→ **Given problem**
Reproduce word for word the stretch of items from the line containing "Viewport: 378px width, 421px" through the line containing "Action: pyautogui.click(x=198, y=14)", including both of those lines.

========

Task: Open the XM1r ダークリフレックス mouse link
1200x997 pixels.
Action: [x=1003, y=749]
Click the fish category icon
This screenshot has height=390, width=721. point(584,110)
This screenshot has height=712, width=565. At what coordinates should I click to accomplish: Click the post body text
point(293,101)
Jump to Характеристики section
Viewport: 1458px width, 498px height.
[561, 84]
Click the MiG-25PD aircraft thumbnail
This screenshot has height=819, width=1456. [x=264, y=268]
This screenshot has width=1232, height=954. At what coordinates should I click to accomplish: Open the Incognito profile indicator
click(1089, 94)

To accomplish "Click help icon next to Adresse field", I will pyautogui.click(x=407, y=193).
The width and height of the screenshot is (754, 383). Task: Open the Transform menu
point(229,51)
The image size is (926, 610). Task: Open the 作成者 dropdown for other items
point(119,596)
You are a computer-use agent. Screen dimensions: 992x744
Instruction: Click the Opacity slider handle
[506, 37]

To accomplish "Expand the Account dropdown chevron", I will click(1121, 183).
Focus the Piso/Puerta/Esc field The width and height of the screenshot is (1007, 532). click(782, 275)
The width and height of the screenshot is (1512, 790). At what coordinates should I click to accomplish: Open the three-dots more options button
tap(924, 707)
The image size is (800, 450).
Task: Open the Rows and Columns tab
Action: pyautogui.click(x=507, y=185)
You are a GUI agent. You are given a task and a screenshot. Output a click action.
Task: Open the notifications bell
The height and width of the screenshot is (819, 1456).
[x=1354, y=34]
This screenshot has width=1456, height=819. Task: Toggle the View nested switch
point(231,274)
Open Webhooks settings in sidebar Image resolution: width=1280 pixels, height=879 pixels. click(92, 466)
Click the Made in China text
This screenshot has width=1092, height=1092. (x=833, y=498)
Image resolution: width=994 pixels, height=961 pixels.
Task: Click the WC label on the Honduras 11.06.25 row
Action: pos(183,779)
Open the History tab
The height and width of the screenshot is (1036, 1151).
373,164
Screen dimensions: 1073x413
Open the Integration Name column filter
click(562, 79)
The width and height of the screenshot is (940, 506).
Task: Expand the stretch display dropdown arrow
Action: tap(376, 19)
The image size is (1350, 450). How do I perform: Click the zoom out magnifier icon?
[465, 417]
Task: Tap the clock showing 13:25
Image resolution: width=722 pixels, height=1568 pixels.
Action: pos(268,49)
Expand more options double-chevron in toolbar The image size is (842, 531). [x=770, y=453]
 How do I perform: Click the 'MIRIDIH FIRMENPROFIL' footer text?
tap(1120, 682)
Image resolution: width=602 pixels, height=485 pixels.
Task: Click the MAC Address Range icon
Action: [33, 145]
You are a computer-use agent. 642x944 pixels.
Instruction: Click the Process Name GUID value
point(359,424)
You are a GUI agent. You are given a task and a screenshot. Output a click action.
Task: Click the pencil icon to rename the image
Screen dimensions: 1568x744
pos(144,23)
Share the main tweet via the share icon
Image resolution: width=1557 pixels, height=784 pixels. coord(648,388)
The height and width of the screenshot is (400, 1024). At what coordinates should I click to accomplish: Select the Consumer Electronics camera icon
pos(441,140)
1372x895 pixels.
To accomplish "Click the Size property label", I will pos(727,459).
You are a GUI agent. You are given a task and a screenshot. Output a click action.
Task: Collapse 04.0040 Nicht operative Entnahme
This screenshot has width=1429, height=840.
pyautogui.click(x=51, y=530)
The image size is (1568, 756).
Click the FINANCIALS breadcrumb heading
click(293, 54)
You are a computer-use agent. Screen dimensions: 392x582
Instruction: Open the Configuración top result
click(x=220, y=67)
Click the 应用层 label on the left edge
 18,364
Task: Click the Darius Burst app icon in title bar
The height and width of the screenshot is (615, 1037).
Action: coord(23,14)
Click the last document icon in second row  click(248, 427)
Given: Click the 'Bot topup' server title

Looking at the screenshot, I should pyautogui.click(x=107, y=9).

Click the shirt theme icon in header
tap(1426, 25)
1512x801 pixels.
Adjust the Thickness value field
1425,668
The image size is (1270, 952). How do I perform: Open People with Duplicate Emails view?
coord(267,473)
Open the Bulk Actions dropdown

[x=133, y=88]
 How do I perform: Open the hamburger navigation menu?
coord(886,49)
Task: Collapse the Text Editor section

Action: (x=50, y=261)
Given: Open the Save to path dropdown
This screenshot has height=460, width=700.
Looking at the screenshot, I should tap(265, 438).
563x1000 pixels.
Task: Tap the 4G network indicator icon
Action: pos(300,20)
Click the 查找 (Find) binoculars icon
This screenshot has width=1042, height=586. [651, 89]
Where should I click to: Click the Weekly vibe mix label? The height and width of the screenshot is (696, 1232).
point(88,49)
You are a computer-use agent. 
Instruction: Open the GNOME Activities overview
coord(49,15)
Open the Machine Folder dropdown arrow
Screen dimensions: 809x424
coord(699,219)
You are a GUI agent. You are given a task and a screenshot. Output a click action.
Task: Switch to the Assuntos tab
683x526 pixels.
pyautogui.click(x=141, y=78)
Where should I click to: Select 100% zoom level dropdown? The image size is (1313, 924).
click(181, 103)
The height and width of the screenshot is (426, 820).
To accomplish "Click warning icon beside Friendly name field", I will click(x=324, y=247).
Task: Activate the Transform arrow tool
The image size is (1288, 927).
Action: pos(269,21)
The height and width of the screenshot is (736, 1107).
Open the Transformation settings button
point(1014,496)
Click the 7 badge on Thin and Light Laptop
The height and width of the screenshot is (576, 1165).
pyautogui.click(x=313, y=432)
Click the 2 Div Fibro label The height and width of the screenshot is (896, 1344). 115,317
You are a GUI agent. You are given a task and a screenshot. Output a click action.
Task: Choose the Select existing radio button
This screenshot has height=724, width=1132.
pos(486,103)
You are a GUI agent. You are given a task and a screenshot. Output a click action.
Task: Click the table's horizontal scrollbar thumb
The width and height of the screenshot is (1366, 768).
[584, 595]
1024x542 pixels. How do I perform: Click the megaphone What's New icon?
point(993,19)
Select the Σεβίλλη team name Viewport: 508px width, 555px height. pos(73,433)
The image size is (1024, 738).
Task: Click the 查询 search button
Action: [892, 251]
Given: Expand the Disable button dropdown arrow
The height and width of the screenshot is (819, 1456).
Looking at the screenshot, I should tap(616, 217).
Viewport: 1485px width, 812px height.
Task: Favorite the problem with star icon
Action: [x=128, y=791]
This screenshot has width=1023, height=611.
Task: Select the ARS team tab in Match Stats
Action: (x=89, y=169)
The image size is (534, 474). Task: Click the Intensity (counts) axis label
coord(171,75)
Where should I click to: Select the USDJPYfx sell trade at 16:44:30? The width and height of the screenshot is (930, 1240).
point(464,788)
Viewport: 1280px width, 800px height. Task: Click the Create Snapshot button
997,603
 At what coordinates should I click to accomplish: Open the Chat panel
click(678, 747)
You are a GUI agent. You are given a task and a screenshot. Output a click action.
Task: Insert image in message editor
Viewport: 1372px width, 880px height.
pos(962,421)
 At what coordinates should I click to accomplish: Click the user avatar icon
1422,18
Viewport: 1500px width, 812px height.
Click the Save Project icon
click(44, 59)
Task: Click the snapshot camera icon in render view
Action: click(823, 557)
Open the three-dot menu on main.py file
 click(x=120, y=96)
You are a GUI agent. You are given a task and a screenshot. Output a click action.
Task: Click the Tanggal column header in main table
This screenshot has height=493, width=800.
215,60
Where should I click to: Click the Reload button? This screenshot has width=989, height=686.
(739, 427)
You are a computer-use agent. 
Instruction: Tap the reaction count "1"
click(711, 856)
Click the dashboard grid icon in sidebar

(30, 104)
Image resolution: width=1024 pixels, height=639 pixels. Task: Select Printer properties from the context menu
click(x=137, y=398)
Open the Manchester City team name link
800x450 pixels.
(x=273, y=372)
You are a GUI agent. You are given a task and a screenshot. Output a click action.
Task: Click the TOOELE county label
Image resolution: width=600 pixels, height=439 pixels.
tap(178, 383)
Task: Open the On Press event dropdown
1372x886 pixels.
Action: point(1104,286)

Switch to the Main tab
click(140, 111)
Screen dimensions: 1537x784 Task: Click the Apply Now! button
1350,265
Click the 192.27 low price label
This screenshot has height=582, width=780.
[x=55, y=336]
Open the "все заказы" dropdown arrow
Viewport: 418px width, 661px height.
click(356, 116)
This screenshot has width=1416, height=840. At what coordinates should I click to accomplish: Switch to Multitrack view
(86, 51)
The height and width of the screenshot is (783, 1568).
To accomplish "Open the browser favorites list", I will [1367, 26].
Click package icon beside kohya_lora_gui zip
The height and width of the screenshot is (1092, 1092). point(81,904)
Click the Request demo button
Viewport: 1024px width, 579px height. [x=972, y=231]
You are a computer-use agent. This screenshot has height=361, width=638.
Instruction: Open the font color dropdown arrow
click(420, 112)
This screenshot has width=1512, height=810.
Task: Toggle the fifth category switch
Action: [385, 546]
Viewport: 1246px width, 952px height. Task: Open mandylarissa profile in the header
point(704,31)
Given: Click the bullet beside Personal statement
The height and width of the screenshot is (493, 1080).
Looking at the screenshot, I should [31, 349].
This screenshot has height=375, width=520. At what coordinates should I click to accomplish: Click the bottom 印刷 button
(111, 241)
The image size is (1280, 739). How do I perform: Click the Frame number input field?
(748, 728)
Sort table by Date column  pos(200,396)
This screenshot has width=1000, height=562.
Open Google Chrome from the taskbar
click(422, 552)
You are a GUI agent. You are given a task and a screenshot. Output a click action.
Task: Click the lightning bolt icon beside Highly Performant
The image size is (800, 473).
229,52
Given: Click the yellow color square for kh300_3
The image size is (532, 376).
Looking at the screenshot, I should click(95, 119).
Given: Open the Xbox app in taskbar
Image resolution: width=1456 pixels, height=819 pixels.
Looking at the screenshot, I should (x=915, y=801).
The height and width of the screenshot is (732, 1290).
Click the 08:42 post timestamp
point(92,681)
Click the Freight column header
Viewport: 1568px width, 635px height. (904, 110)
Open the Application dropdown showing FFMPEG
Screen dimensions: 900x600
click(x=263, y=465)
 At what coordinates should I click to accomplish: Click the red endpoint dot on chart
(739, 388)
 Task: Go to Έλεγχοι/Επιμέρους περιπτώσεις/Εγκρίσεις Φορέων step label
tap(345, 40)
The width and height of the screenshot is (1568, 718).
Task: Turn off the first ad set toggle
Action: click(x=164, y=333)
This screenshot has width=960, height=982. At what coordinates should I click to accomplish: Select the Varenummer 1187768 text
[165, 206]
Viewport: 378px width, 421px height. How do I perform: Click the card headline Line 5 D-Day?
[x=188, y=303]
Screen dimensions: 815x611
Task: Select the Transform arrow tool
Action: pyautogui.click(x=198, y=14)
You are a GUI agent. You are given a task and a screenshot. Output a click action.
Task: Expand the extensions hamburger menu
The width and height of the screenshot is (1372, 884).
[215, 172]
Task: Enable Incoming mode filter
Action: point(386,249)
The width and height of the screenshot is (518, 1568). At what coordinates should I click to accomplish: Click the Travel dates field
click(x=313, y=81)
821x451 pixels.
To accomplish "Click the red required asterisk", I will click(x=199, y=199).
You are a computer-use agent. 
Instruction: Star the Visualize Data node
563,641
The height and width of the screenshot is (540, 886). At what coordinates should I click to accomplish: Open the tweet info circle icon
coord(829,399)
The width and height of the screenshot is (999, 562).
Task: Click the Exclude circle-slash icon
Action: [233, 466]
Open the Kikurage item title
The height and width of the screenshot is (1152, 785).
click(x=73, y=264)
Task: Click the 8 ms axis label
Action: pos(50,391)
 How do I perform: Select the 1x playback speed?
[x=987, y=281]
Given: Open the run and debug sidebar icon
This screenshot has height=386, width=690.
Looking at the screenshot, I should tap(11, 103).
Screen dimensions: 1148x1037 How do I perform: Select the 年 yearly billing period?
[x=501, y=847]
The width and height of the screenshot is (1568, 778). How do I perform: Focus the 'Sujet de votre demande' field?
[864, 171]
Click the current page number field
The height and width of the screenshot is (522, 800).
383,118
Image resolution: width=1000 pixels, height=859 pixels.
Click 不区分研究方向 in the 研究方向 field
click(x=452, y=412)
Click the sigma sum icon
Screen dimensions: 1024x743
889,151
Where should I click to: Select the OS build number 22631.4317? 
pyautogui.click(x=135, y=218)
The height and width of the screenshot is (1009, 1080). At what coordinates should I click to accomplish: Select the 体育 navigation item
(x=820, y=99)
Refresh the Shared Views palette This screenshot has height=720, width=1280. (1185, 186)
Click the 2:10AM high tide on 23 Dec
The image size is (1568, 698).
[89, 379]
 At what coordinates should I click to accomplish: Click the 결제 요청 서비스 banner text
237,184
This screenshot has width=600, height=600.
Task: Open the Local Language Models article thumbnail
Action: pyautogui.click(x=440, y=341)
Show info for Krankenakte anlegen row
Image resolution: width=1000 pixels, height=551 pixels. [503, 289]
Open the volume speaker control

========

→ **Answer**
Viewport: 378px width, 421px height. How do I perform: Click the card headline Line 5 D-Day?
[x=188, y=303]
Screen dimensions: 815x611
Task: Select the Transform arrow tool
Action: pyautogui.click(x=198, y=14)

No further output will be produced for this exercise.